By Tambay A. Obenson | Shadow and Act March 22, 2012 at 11:37AM
Well how about that? Overall, his documentaries have been strong, so I'm looking forward to seeing what develops here.
Our man Spike Lee is reportedly heading to Brazil next month to shoot a documentary titled Go Brazil GO!, which will focus on the rise of that country on the international scene, as one of the BRIC countries, an acronym that refers to Brazil, Russia, India and China, which are all deemed to be newly advancing economically, gradually shifting global economic power away from the so-called long-dominating developed G7 economies. It is estimated that BRIC economies will overtake G7 economies by 2027, as the balance of power shifts.
In the last year, the GDP (gross domestic producers) Brazil overtook both France and the UK, making it the world's 6th largest economy.
To be included in the documentary are interviews Spike will have with former president Luiz Inacio Lula da Silva, and artists like Gilberto Gil, Jorge Ben Jor, Chico Buarque and soccer icon Pele.
It's not clear whether this is a genuine feature documentary, or will be more akin to a filmed travel brochure for the country to maybe attract investors and more tourism. Some Brazilian bloggers, as I learned, aren't too thrilled with the project, based on what's been revealed thus far; for example, over at GATAS NEGRAS BRASILEIRAS, concern is expressed for the specific types of people Spike Lee will be interviewing, and hope that Spike will also focus on the country's social and racial inequities where Afro Brazilians are concerned; to wit:
Although Lee’s desire to focus his latest “joint” in the land of Samba, soccer and sun is a definite sign that Brazil is gaining new exposure on the world stage, when I looked at the list of personalities that Lee would feature in his new documentary, I must admit I was a little disappointed. Upon arriving in Brazil in late April, Lee will meet with some of Brazil’s most popular public figures; people like former president Lula da Silva, current president Dilma Rousseff, musicians Jorge Ben, Gilberto Gil, Milton Nascimento and Chico Buarque as well as legendary soccer superstar Pelé. This is not to say that these people don’t deserve to be featured in a documentary about Latin America’s largest, most populous nation.
My thing is, Lee has built his career on approaching controversial topics such as race, interracial relationships, the legendary, if often misunderstood human rights icon Malcolm X, and the horrific circumstances surrounding the Hurricane Katrina disaster.
If Spike should arrive to the Brazilian shores and not touch on the vast social and racial inequalities of this new player on the world stage, he may miss a golden opportunity to bring an international spotlight to the situation of Afro-Brazilians and the disdain and invisibility to which they are subjected by the Brazilian media.
Yes, the Brazilian economy is now beginning to live up to the country’s nickname of “The Country of the Future”, but when one turns on a television station, takes a look at the magazine stands, model runways and the halls of the higher education, the Senate and House of Deputies, it won’t be hard to see which color skin color the country clearly favors.

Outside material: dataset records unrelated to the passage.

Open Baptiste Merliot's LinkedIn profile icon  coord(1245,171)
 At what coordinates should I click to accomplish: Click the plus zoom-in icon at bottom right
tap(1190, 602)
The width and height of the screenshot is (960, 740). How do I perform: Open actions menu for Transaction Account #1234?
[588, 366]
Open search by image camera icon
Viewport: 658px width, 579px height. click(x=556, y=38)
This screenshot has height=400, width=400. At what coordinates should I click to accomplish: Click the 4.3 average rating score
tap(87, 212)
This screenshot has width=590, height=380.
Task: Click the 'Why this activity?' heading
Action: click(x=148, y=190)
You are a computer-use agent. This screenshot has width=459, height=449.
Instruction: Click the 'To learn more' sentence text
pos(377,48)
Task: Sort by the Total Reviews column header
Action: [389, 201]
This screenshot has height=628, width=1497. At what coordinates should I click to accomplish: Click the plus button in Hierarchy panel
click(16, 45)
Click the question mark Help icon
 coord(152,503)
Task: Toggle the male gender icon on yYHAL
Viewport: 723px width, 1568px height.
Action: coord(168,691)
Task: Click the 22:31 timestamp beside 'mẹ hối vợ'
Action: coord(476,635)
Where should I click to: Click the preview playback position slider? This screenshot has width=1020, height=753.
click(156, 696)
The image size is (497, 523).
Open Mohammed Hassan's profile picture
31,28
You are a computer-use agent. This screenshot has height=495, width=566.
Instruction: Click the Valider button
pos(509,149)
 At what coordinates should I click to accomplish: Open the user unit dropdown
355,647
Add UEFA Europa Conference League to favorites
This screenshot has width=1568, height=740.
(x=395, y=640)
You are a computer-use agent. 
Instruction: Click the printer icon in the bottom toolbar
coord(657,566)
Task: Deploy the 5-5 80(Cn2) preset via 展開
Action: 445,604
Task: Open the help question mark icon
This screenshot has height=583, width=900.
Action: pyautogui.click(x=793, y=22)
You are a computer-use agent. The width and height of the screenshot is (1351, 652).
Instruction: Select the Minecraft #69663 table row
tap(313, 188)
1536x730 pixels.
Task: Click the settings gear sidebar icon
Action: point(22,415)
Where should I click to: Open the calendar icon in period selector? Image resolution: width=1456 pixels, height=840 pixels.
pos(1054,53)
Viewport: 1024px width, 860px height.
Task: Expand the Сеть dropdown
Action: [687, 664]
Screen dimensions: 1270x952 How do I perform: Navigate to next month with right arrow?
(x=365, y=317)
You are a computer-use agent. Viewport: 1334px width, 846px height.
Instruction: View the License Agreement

While it is true that musicians Ben, Nascimento and Gil as well as the legendary Pelé are all black, Lee should seek Afro-Brazilians who knee deep in the struggle. In fact, given his record on the issue of race, if Lee were to speak to Pelé, he may come away thinking the country is a “Racial Democracy”, the myth that was killed by the Movimento Negro many years ago. There are a lot of influential and important Afro-Brazilian human and civil rights leaders, NGOs and stars that deserve Mr. Lee’s attention. If persons of African descent can’t depend on prominent African descendants to cover the story that the mainstream ignores, who can they depend on?
Well then... all relevant concerns, especially if you've been a long-time reader of S&A; so Spike take heed homie!! :)
But at this point, all we can do is sit and wait to see what comes of this; I haven't read any commentary from Spike on the project; unless I just missed one of his Twitter explosions; and I'd love to know what his goal is specifically with the documentary, and whether he's at all aware of some of the concerns being expressed by Afro Brazilians.
I also wonder how the whole project came together and who's funding it; if it's being funded by the Brazilian government, then you know damn well it'll likely be a puff piece; or as I said earlier, a filmed travel brochure meant to paint a flattering portrait of the country.
But really, with a title like Go Brazil, GO!, one shouldn't expect anything but.
I'll keep digging for info on this; I'll also send Spike and 40 Acres messages about it and if I get any responses, I'll share here.